___ Extracted material
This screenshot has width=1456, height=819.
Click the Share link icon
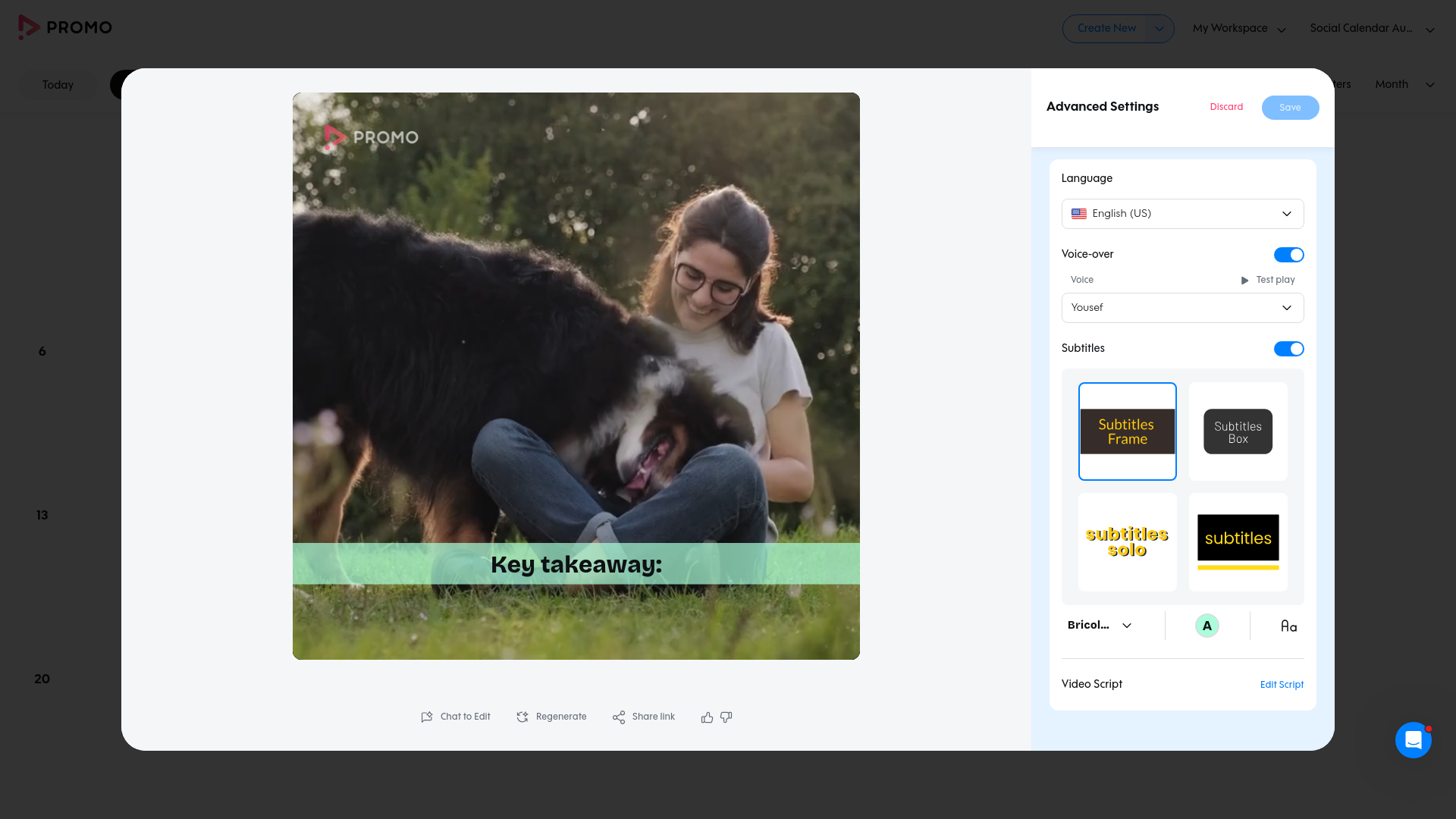[x=619, y=717]
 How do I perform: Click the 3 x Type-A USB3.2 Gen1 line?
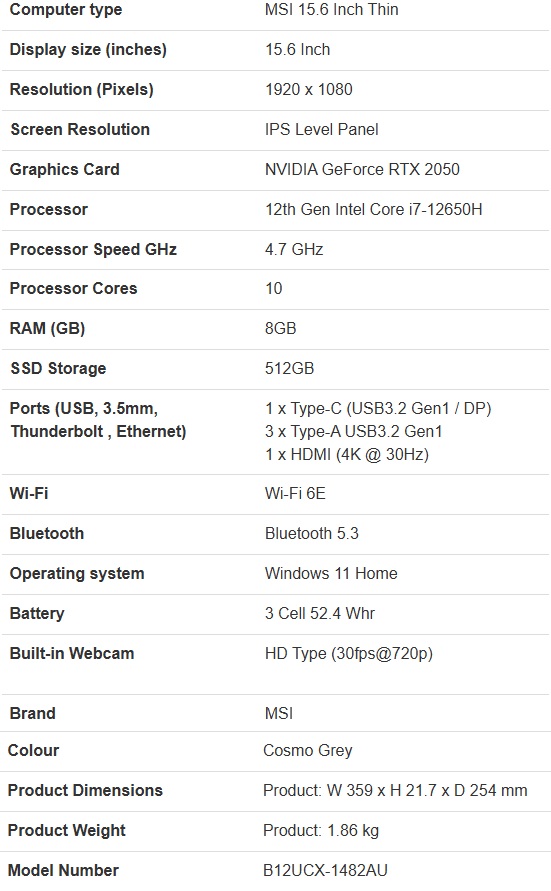tap(353, 431)
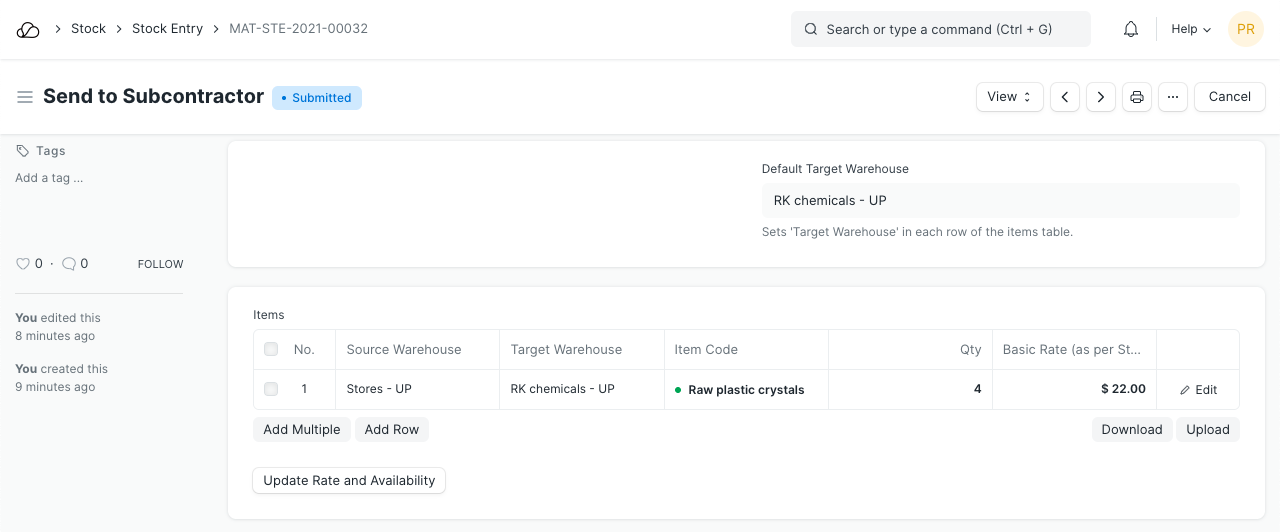Open the PR user avatar menu

(1246, 30)
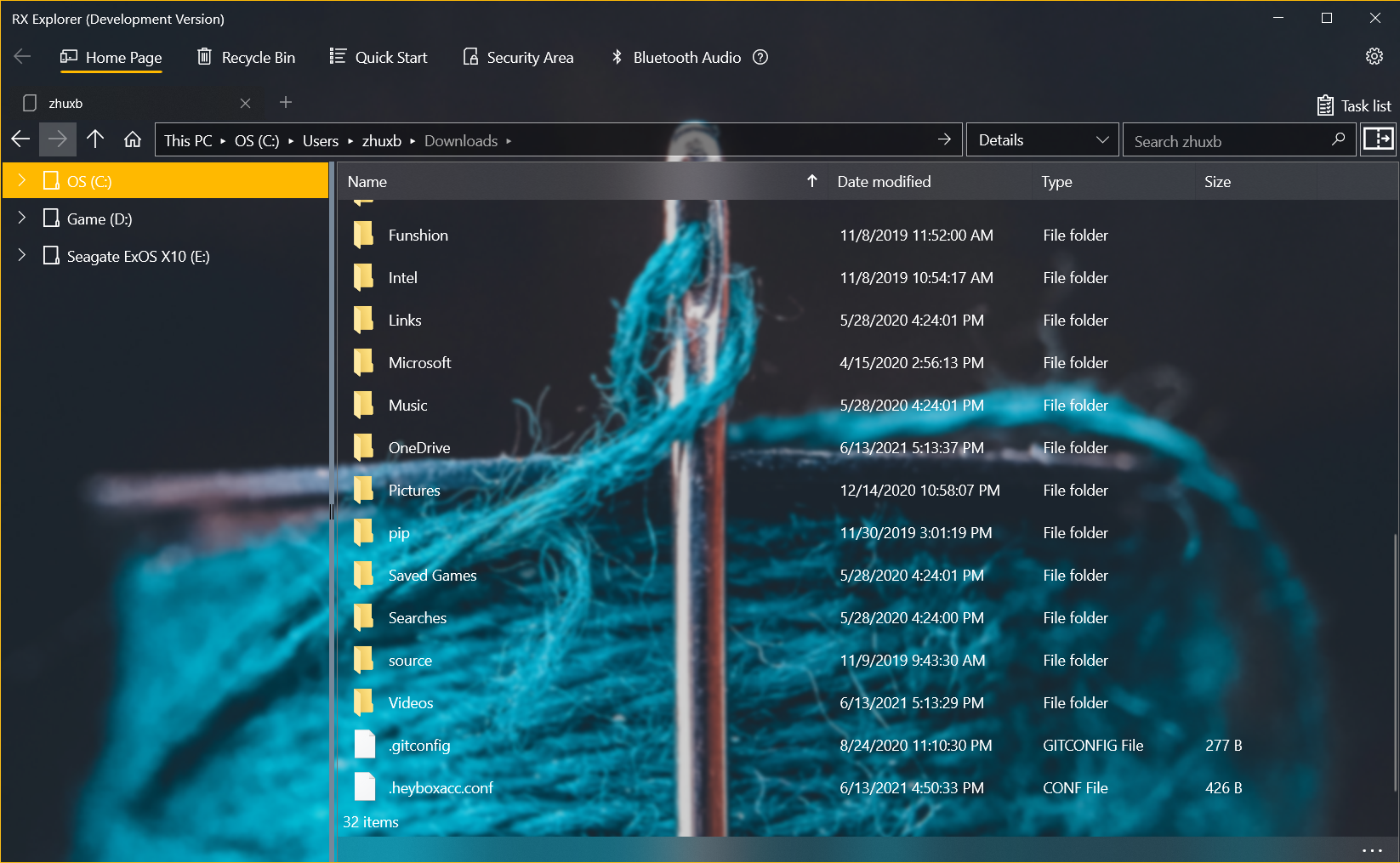Navigate up to the parent folder
The width and height of the screenshot is (1400, 863).
(95, 139)
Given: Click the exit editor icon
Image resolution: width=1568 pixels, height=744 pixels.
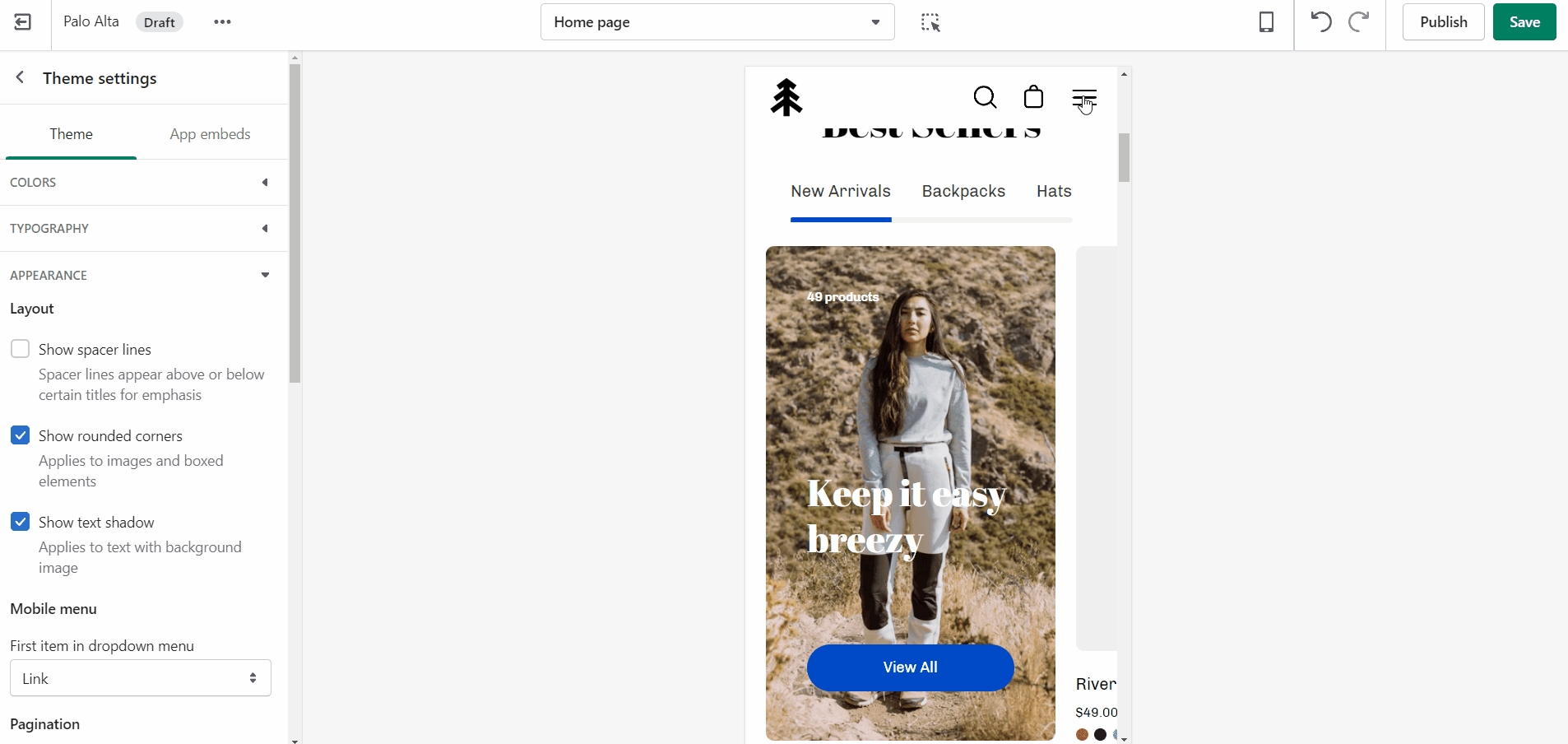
______
• What to do:
Word-for-word restatement: every line from the one with "Given: Click the exit editor icon" through the final line of the data, both ends included, pictures excluded.

• Answer to this task:
Given: Click the exit editor icon
Image resolution: width=1568 pixels, height=744 pixels.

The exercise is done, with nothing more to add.